Juiz Marcelo Baldochi é acusado de manter trabalhadores em condição análoga à escravidão em uma fazenda de sua propriedade, em Açailândia. Ele também responde a outros processos.

Por G1 MA

Juiz Marcelo Baldochi é acusado de manter trabalhadores em condição análoga à escravidão no Maranhão

Por maioria de votos, o Pleno do Tribunal de Justiça do Maranhão decidiu absolver o juiz Marcelo Testa Baldochi, acusado de manter trabalhadores em condição análoga à escravidãoem uma fazenda de sua propriedade, em Açailândia.

O processo teve como relator o desembargador Raimundo Melo, cujo voto foi para que o juiz fosse aposentado compulsoriamente, com vencimentos proporcionais. Ao final do julgamento, o voto de Melo foi vencido e a maioria dos desembargadores votou pela absolvição do juiz Marcelo Baldochi.

Baldochi foi denunciado pelo Ministério Público do Maranhão com base em relatório do Grupo Especial de Fiscalização Móvel do Ministério do Trabalho, que encontrou elementos de autoria e materialidade de crimes, como alojamentos precários, ausência de instalações sanitárias, falta de fornecimento de equipamento de proteção individual e de água potável, jornada de trabalho exaustiva, sistema de servidão por dívidas, retenção de salários e contratação de adolescente.

Em seu depoimento, o juiz afirmou não existir qualquer irregularidade. Disse que os trabalhadores não eram empregados de sua propriedade e sim contratados para a realização de um serviço, o que, segundo ele, é um costume no interior, onde é comum contratar sem as formalidades legais e pagar pelo serviço executado.
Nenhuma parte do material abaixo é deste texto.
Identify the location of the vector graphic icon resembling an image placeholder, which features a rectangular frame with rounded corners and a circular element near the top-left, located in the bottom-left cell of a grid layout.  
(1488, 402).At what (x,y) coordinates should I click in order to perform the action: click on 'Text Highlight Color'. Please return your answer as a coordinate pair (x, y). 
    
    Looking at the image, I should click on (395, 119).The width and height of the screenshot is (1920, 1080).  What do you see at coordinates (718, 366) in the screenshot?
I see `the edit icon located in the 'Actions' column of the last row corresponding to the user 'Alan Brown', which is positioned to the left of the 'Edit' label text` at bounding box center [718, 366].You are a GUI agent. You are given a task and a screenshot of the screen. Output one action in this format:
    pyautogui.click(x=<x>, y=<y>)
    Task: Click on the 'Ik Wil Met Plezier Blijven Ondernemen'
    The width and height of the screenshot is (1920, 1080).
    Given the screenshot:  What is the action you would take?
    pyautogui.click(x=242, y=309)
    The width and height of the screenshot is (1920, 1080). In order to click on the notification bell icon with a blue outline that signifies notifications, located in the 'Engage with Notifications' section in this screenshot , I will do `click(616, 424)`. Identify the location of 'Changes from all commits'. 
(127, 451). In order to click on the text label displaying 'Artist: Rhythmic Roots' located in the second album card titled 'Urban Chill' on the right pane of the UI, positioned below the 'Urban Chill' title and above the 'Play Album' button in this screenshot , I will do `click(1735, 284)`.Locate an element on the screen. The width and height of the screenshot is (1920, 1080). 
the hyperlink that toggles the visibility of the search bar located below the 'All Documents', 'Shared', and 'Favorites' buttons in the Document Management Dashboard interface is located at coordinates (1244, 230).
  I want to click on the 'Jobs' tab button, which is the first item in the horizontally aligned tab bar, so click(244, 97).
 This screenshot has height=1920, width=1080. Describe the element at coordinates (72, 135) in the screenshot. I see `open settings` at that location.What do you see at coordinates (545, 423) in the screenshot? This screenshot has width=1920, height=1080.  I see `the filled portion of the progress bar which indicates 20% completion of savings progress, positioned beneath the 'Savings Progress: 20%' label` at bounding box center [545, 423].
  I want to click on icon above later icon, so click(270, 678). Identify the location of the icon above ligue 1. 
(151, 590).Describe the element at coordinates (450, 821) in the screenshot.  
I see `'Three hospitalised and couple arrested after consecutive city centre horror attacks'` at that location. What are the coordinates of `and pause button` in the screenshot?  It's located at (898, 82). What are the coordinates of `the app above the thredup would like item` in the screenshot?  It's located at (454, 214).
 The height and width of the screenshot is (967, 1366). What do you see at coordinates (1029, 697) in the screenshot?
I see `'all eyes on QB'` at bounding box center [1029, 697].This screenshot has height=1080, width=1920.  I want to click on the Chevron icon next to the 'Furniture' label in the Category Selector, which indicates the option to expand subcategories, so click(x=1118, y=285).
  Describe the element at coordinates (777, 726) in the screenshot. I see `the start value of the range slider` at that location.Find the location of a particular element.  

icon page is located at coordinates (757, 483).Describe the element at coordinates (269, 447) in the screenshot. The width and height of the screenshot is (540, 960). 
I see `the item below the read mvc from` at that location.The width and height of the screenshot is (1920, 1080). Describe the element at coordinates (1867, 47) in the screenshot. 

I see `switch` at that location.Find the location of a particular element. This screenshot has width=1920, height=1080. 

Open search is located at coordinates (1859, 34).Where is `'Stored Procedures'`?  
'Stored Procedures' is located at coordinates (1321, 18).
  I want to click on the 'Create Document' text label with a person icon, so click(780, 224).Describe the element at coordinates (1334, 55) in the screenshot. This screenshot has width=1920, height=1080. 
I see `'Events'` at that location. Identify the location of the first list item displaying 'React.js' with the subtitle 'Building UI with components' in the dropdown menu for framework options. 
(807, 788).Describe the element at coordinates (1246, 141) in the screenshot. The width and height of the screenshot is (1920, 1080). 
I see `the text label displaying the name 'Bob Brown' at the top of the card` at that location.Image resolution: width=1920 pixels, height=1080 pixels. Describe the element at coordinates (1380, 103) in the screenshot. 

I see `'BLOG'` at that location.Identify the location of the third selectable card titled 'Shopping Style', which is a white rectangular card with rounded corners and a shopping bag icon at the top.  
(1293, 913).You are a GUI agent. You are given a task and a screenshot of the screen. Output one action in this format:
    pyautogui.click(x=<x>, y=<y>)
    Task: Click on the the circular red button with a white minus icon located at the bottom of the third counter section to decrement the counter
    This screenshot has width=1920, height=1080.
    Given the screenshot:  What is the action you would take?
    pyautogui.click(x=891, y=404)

Em março de 2018, o Supremo Tribunal Federal (STF) negou um habeas corpus no qual a defesa do juiz pretendia o trancamento da ação penal sobre essa mesma acusação.

Outros processos

O juiz Marcelo Baldochi já se envolveu em outras situações polêmicas. Em 2013, ele brigou com um flanelinha por causa de uma vaga de estacionamento, levou uma paulada na cabeça e ficou quase uma semana no hospital.

Um ano depois, três funcionários da empresa TAM de Imperatriz foram mandados ao Plantão Central da Polícia Civil, após receberem ordem de prisão do juiz Marcelo Baldochi. Segundo depoimento dos funcionários na delegacia, o magistrado teria ordenado a prisão dos funcionários ao ser impedido de entrar em uma aeronave, minutos após os procedimentos de embarque serem encerrados.

Em 2016, o CNJ abriu três processos contra o juiz Marcelo Baldochi e determinou seu afastamento do Tribunal de Justiça do Maranhão por comportamento arbitrário e abuso de poder. Dois anos depois, o próprio CNJ decidiu aplicar pena de censura ao juiz, impedindo que o magistrado entre na lista de promoção de merecimento por um ano.